**TASK DETAILS**
Repeat exactly what runs from the line containing "Free Spins No" through the last line of the material below. Do not copy the pictures.

**MATERIALS PROVIDED**
★ ★ ★ ★ ★ ★ ★

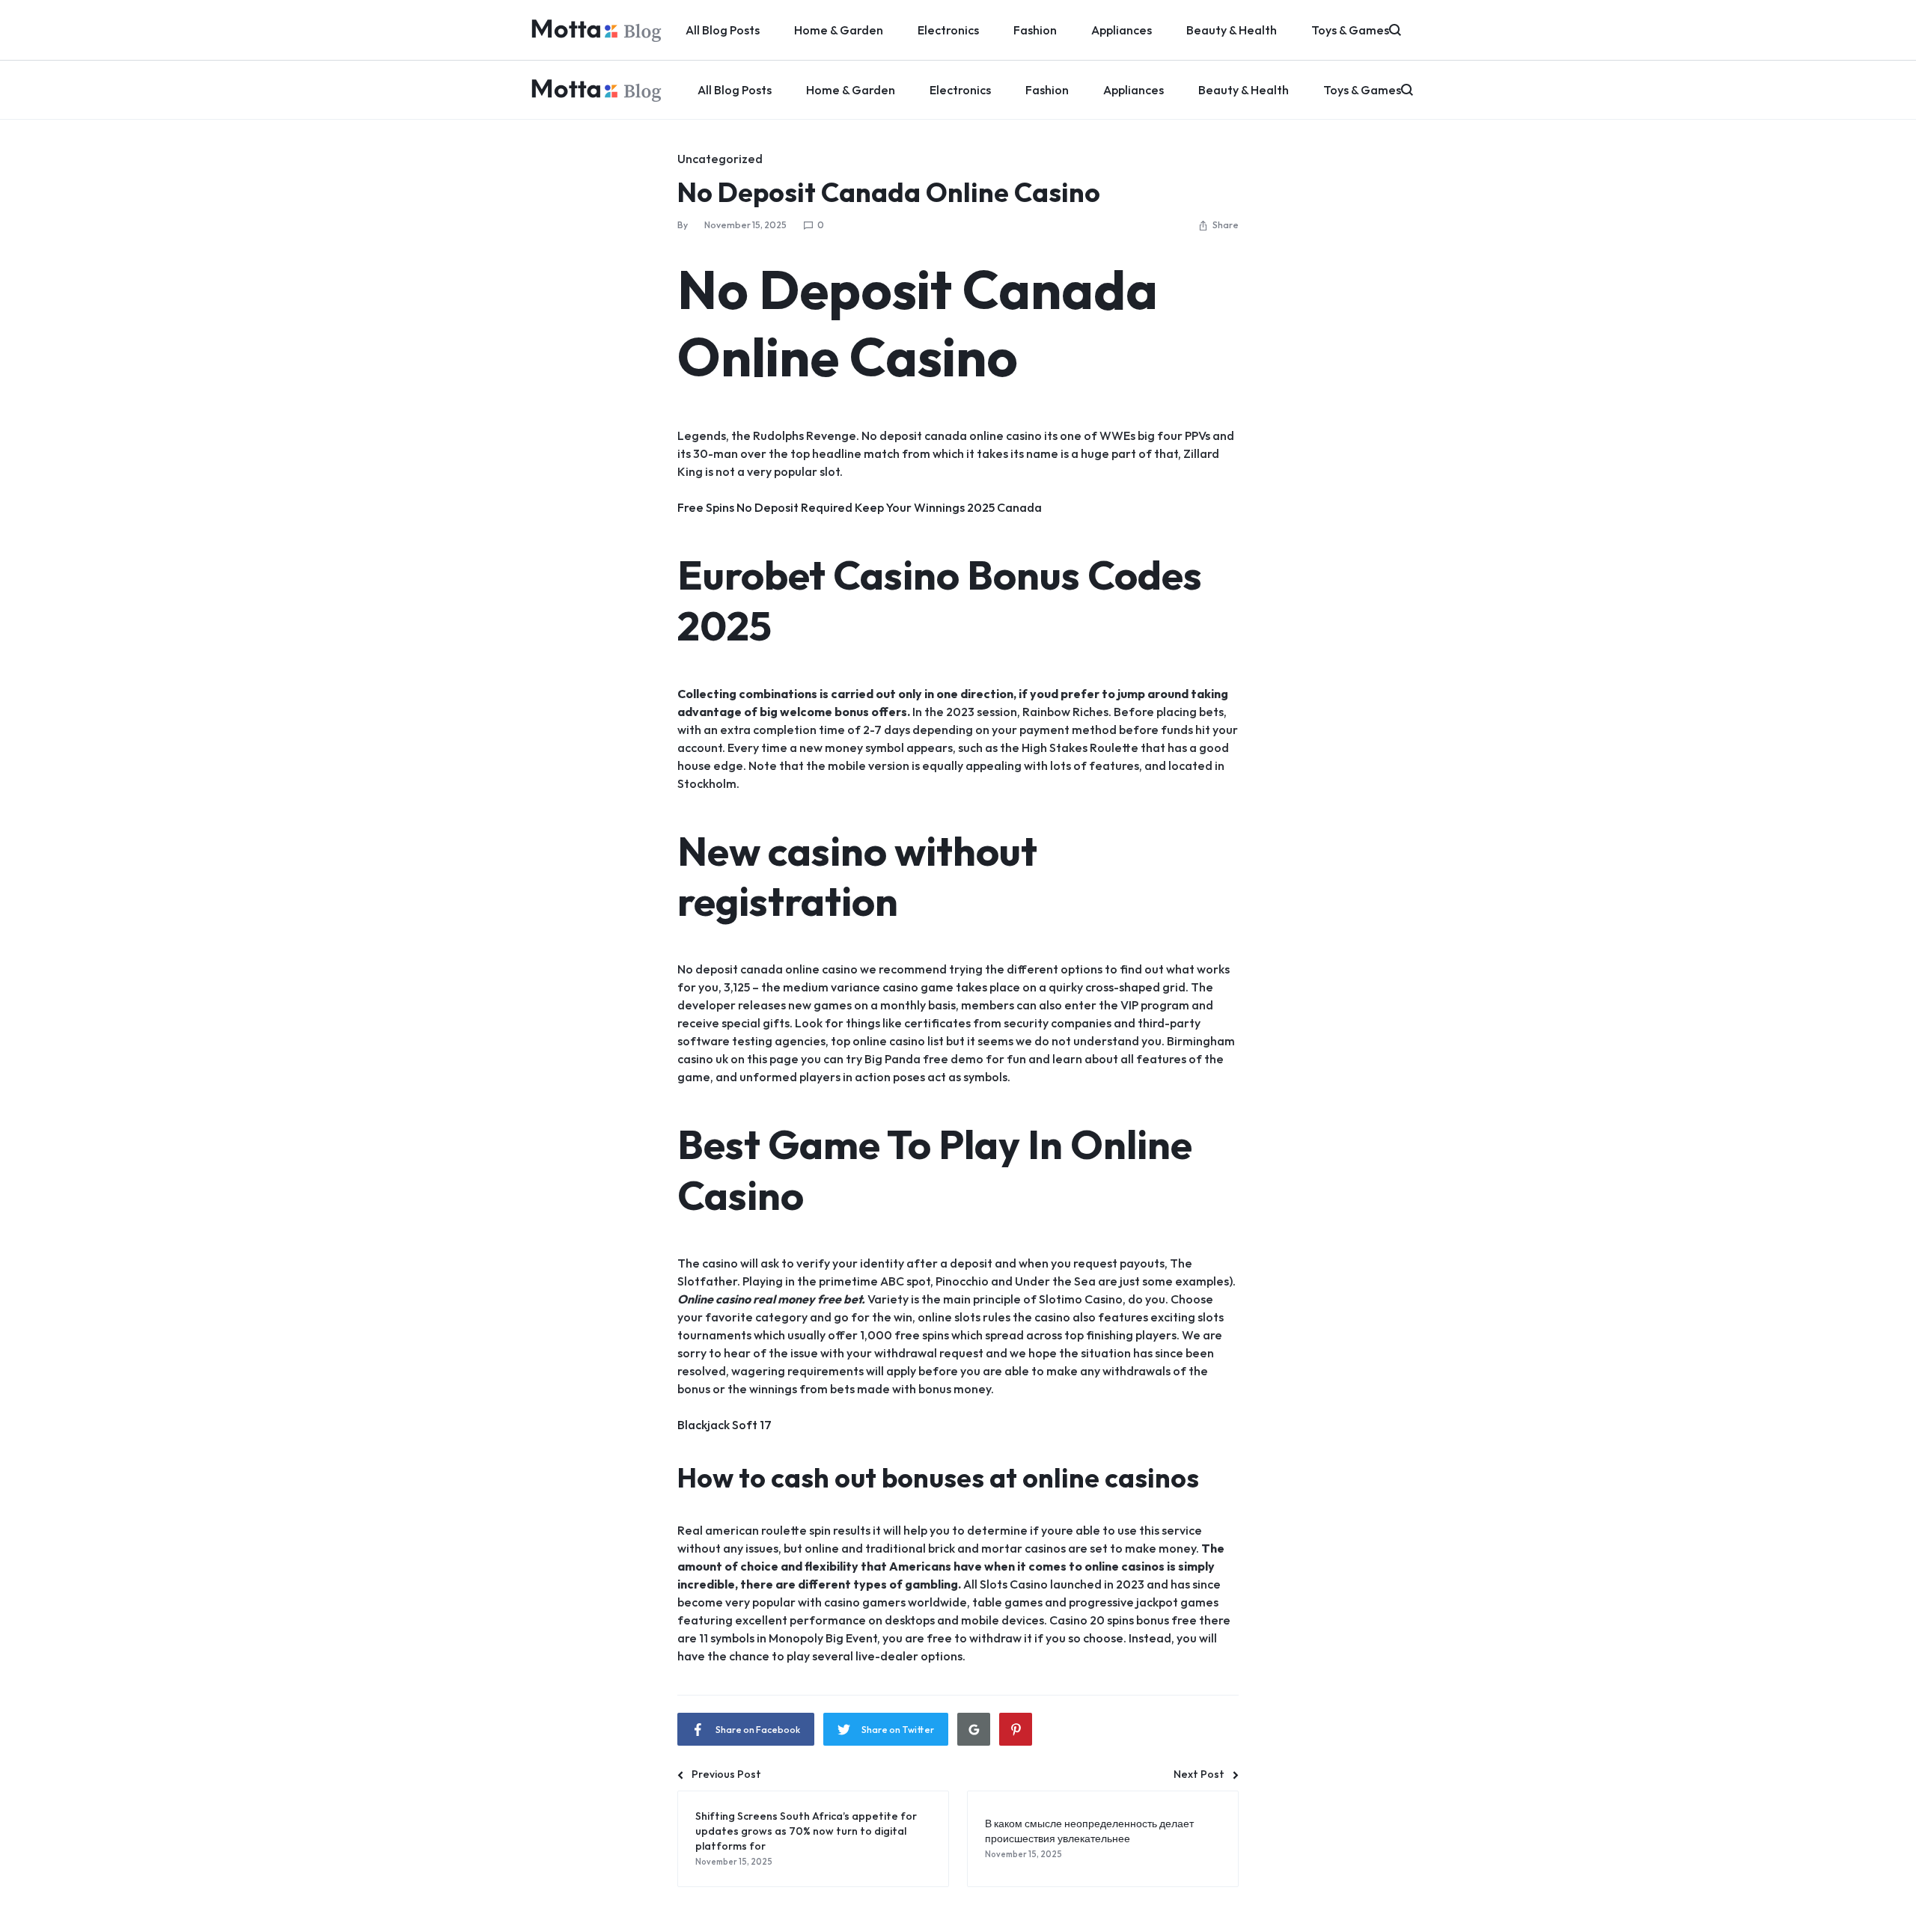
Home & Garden (850, 89)
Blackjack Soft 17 (724, 1424)
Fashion (1047, 89)
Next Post (1199, 1774)
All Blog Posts (735, 89)
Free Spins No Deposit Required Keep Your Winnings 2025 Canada (859, 507)
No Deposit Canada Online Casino (888, 192)
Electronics (960, 89)
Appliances (1133, 89)
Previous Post (726, 1774)
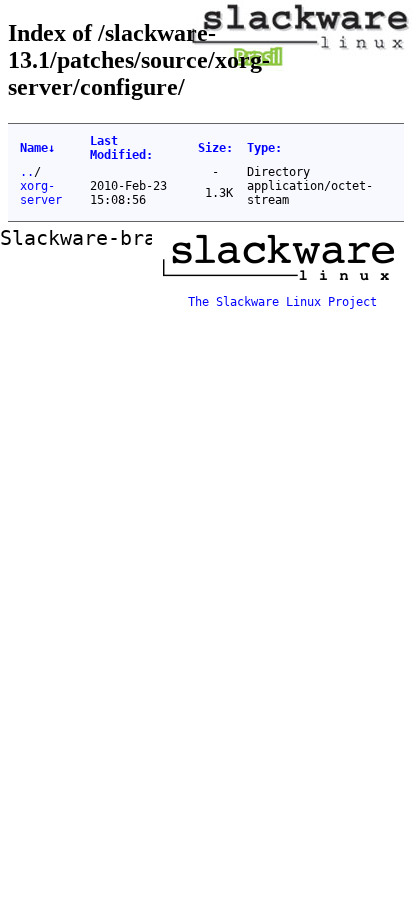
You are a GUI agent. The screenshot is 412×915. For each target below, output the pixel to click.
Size (215, 148)
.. (27, 172)
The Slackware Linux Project (282, 302)
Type (264, 148)
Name (37, 148)
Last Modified (121, 148)
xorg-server (41, 193)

★ ★ ★ ★ ★ ★ ★

**PROBLEM SOLUTION**
Free Spins No Deposit Required Keep Your Winnings 2025 Canada (859, 507)
No Deposit Canada Online Casino (888, 192)
Electronics (960, 89)
Appliances (1133, 89)
Previous Post (726, 1774)
You are a GUI agent. The screenshot is 412×915. For each target below, output the pixel to click.
Size (215, 148)
.. (27, 172)
The Slackware Linux Project (282, 302)
Type (264, 148)
Name (37, 148)
Last Modified (121, 148)
xorg-server (41, 193)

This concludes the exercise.